■ Record set ■
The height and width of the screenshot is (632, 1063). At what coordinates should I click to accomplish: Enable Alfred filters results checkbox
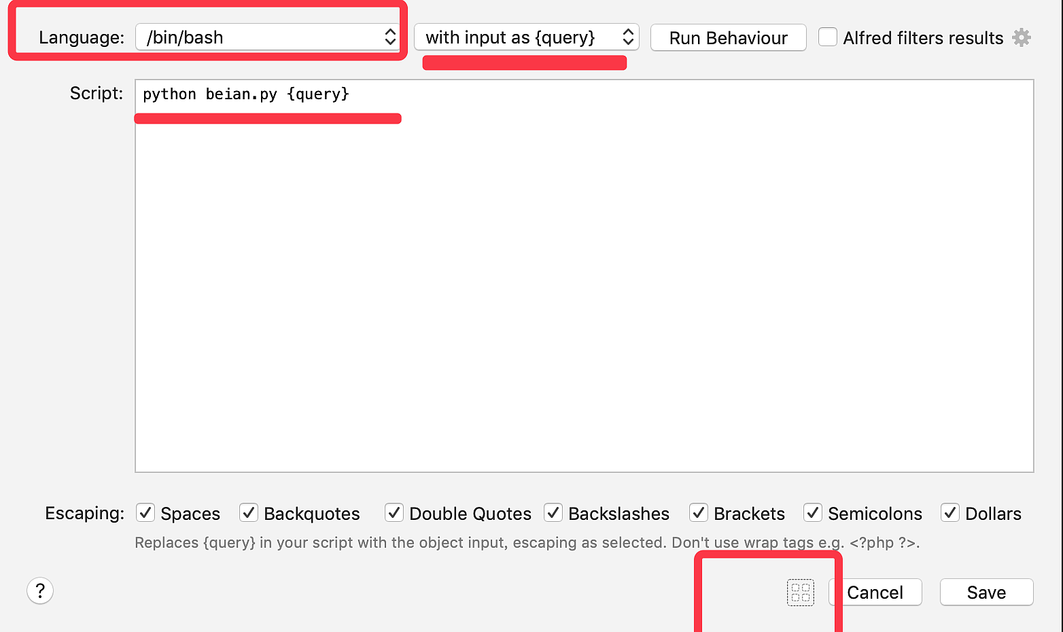[827, 37]
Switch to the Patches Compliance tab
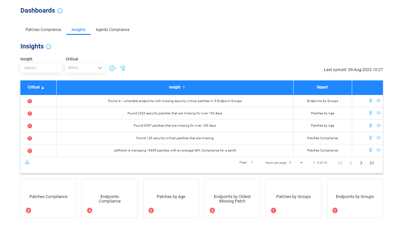 pyautogui.click(x=43, y=30)
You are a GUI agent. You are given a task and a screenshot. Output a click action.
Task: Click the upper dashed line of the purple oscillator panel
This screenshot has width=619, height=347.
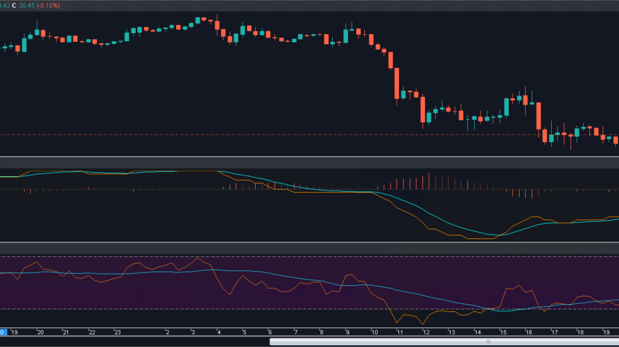(x=271, y=256)
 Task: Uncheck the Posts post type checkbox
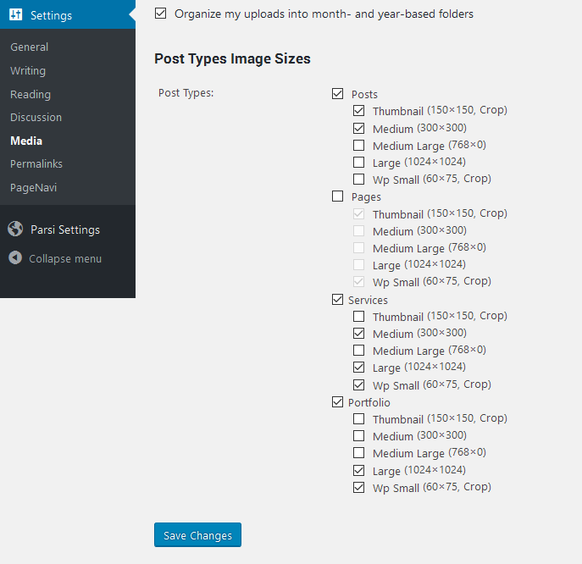337,93
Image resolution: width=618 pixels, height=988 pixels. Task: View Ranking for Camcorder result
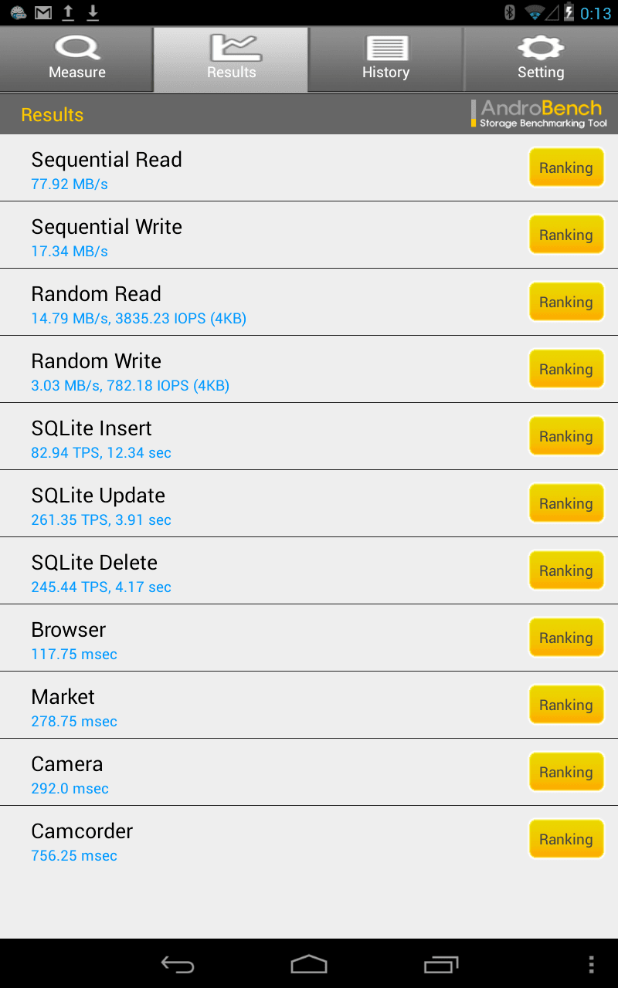[565, 840]
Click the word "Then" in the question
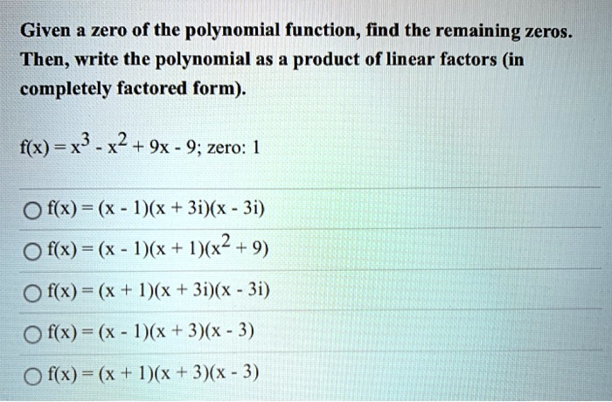The width and height of the screenshot is (612, 402). click(43, 60)
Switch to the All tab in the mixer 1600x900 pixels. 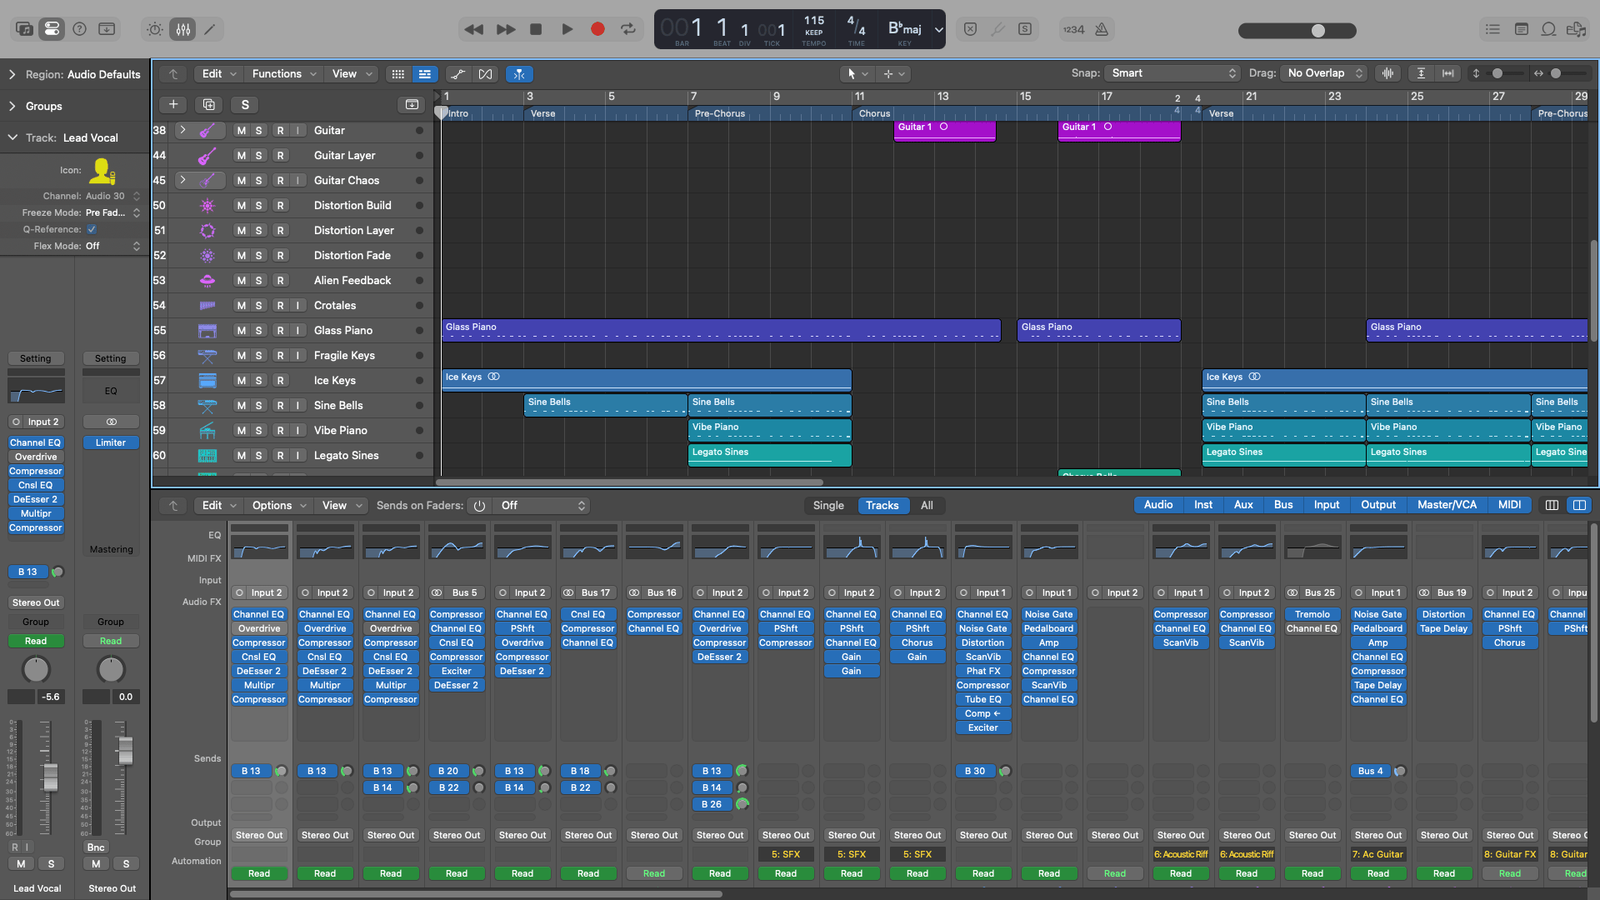(927, 505)
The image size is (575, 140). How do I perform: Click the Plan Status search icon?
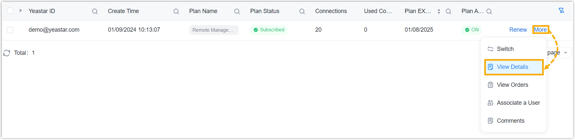click(x=302, y=11)

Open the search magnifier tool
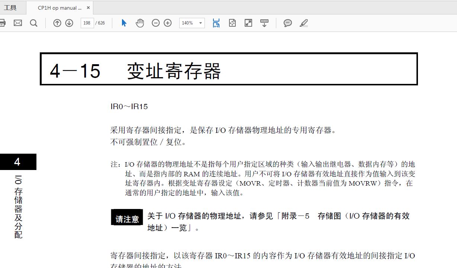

■ Exercise task ■
Rewrite the records from the line that contains "The image size" through the end of the records, keeping every line of text and not only the answers, and shift each coordinate in the answers by -8. Leave the pictures out of your copy.

■ The solution ■
The image size is (575, 140). How do I perform: Click the Plan Status search icon?
click(x=294, y=3)

Open the search magnifier tool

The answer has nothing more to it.